### Written task:
Recast the stretch of the material from the line containing "Image resolution: width=792" through the line containing "point(27,1491)" as a JSON list of strings, one string per line with blank lines omitted.

Target pointing data:
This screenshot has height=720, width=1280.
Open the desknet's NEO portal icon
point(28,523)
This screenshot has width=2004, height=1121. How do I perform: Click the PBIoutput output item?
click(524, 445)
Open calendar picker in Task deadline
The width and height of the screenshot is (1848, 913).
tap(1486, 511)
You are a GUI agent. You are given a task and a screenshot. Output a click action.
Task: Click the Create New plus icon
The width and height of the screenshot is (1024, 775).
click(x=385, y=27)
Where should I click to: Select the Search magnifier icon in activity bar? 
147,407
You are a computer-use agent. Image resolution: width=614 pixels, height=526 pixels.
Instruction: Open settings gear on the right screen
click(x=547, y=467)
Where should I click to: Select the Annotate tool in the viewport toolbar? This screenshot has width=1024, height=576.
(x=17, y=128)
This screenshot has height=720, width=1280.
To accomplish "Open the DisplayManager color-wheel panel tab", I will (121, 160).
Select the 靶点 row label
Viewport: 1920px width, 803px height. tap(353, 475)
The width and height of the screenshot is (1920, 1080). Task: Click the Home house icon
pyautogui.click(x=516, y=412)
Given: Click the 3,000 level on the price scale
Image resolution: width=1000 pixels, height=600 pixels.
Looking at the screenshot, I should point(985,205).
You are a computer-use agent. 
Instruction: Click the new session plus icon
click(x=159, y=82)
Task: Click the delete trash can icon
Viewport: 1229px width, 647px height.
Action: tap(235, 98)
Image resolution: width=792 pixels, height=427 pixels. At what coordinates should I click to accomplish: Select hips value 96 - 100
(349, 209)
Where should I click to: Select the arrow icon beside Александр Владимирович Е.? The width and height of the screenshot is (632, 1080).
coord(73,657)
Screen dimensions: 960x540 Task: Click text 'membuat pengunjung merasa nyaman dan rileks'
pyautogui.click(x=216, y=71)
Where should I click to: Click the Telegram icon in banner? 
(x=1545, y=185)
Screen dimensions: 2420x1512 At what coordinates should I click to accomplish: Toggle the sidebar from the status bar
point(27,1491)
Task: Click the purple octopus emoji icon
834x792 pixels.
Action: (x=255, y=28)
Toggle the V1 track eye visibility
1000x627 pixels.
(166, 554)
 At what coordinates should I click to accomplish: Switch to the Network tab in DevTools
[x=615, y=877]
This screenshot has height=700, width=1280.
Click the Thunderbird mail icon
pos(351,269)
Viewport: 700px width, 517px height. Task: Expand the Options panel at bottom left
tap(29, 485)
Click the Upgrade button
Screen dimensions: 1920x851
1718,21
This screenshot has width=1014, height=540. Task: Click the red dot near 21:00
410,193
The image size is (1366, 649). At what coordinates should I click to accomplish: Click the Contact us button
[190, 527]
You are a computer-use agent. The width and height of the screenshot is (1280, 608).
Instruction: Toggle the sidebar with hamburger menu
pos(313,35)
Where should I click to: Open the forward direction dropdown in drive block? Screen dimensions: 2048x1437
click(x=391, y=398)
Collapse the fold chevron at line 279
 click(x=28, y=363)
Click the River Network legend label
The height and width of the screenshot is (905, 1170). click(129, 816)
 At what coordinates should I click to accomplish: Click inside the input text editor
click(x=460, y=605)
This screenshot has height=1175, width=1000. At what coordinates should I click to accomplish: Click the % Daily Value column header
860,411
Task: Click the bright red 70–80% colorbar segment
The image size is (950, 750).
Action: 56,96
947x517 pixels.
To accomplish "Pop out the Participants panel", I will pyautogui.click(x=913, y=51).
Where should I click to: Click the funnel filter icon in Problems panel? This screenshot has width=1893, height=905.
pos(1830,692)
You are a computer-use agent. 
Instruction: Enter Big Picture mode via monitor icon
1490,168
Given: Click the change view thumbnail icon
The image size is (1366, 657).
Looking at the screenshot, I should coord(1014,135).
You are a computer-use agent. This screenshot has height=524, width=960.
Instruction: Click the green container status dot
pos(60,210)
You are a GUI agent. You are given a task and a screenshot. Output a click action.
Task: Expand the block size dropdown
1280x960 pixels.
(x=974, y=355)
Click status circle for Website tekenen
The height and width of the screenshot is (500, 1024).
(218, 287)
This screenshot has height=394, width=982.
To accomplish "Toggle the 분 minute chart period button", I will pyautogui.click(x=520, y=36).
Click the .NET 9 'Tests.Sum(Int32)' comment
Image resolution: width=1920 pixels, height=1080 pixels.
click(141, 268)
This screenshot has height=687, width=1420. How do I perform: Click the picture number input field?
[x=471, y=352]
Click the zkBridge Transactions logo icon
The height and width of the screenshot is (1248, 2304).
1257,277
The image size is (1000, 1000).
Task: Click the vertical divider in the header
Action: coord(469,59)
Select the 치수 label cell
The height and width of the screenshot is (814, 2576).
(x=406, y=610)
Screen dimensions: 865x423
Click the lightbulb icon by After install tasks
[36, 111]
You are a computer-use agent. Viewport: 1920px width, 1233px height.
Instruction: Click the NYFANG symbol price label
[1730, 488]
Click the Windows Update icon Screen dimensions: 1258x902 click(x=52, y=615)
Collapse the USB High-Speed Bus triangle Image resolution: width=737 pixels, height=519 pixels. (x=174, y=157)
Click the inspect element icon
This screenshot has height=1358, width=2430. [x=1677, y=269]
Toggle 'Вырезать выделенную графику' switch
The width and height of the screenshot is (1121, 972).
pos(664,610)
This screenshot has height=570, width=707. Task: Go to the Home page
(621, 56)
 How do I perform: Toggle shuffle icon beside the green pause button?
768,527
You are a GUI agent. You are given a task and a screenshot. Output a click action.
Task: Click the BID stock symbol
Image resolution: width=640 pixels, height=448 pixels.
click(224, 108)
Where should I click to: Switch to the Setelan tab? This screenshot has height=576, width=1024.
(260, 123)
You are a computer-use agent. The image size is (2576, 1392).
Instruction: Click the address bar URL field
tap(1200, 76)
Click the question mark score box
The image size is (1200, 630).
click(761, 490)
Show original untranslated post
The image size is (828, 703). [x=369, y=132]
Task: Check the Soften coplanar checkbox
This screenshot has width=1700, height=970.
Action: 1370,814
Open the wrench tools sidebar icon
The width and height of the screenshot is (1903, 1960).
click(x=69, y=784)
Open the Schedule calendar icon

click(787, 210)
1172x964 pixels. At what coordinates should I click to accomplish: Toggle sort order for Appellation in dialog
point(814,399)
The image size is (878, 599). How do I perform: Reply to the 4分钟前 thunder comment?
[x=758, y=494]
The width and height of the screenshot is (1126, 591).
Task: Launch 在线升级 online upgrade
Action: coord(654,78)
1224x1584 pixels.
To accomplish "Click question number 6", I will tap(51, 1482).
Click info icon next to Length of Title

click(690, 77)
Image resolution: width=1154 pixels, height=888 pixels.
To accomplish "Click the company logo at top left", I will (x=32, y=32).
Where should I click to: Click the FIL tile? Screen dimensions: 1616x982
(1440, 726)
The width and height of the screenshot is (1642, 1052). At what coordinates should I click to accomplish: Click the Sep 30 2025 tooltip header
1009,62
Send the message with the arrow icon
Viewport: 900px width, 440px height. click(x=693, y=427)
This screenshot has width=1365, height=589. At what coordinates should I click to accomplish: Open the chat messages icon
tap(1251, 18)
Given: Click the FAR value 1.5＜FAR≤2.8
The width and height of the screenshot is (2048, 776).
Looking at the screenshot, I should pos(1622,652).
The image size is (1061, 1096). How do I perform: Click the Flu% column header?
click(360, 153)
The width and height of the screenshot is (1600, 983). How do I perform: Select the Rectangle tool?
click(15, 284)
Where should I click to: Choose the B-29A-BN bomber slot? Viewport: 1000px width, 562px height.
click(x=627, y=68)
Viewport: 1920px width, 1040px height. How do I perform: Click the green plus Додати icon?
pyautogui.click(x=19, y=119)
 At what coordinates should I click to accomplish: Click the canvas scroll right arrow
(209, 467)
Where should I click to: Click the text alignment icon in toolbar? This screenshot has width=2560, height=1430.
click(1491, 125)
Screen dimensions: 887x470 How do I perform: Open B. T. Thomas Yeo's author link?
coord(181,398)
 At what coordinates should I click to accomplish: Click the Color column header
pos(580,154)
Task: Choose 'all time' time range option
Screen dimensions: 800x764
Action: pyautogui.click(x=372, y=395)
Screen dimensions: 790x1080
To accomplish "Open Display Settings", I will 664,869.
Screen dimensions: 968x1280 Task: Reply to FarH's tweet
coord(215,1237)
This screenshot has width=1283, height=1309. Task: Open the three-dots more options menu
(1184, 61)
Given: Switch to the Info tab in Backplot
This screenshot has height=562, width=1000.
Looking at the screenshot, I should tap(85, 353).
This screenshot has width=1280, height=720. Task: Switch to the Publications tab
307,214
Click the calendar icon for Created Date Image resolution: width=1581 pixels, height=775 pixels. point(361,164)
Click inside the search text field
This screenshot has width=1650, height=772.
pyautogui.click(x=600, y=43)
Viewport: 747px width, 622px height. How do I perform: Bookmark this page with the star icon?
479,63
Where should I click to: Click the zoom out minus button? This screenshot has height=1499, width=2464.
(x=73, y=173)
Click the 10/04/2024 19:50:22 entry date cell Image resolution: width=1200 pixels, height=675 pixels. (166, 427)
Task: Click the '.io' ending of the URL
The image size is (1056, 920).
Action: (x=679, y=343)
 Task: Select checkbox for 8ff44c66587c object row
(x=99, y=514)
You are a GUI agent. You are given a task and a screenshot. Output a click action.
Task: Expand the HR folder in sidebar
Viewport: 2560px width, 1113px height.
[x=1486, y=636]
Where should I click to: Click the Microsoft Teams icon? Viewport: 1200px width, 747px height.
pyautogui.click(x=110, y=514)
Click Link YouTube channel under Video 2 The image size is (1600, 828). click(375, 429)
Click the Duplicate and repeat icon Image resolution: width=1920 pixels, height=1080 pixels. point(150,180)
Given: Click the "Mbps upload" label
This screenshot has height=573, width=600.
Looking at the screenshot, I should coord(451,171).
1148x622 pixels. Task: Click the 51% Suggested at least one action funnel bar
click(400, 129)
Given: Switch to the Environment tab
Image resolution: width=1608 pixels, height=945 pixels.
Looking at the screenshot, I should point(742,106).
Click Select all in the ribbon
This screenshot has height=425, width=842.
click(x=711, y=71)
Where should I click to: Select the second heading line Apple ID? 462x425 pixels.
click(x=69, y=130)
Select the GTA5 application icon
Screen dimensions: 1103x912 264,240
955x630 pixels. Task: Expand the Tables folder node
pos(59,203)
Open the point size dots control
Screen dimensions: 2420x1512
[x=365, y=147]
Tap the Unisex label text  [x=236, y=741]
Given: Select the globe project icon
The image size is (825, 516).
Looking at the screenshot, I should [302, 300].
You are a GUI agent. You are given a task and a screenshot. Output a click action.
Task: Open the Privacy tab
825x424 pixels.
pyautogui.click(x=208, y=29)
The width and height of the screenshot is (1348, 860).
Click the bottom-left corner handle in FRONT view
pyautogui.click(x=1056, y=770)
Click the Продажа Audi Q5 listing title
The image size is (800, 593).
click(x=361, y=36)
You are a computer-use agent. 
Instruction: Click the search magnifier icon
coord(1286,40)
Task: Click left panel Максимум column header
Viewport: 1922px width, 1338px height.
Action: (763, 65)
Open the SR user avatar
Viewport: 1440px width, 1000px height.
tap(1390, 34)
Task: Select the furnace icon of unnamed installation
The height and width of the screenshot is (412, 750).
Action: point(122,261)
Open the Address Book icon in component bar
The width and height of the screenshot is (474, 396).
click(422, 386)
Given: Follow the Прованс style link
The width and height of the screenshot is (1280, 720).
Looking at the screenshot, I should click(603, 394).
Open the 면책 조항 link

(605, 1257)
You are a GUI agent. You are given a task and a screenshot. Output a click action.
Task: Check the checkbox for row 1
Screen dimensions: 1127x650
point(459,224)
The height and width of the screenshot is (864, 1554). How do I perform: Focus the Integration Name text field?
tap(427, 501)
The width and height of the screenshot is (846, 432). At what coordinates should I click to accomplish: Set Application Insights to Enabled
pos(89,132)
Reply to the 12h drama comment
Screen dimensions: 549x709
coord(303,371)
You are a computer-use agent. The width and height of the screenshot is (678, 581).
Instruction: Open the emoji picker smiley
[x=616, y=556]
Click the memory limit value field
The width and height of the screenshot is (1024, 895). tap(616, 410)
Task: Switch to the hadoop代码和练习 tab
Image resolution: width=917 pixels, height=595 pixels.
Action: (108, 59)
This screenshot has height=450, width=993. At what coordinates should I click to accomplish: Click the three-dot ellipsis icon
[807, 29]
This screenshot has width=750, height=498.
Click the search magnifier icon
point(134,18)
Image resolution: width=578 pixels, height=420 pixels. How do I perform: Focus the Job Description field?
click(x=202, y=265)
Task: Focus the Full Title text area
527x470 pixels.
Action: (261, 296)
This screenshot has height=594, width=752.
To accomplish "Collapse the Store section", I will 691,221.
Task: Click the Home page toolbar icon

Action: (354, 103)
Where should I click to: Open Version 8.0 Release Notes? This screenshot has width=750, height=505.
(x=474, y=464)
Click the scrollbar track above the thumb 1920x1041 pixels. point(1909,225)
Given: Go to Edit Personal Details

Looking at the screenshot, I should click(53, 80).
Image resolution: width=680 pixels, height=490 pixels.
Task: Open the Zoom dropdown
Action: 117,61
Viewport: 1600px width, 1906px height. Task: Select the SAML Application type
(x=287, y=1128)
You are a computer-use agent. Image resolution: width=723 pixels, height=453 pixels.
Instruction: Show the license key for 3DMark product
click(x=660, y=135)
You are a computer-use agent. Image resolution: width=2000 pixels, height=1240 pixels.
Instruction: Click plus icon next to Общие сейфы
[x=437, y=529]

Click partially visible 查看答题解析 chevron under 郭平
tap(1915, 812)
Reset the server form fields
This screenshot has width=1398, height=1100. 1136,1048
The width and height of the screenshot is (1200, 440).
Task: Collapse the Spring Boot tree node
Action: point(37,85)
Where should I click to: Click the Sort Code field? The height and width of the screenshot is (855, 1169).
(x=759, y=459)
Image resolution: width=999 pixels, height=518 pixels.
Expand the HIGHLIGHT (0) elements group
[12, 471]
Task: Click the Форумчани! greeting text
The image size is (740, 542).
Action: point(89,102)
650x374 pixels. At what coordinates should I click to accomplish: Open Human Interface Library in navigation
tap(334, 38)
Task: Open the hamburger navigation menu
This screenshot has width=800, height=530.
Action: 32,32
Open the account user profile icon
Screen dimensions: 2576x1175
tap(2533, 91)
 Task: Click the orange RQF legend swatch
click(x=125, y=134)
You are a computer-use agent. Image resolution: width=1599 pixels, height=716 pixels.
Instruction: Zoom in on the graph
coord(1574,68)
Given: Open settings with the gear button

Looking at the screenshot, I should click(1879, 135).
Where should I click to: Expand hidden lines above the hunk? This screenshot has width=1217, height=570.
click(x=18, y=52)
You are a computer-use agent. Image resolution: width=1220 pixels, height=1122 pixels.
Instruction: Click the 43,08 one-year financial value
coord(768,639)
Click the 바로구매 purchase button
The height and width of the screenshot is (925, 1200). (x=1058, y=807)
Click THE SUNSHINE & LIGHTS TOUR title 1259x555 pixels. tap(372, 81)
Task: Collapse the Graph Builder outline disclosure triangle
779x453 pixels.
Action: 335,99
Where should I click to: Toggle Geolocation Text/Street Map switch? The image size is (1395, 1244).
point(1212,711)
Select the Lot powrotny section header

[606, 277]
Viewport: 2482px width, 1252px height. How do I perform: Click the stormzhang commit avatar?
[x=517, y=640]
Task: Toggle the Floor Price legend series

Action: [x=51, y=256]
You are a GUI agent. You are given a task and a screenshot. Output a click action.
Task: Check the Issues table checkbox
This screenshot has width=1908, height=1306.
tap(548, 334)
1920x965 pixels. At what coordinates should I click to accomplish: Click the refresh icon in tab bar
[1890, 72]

### Exercise solution:
[
  "Image resolution: width=792 pixels, height=427 pixels. At what coordinates should I click to accomplish: Select hips value 96 - 100",
  "(349, 209)",
  "Where should I click to: Select the arrow icon beside Александр Владимирович Е.? The width and height of the screenshot is (632, 1080).",
  "coord(73,657)",
  "Screen dimensions: 960x540 Task: Click text 'membuat pengunjung merasa nyaman dan rileks'",
  "pyautogui.click(x=216, y=71)",
  "Where should I click to: Click the Telegram icon in banner? ",
  "(x=1545, y=185)",
  "Screen dimensions: 2420x1512 At what coordinates should I click to accomplish: Toggle the sidebar from the status bar",
  "point(27,1491)"
]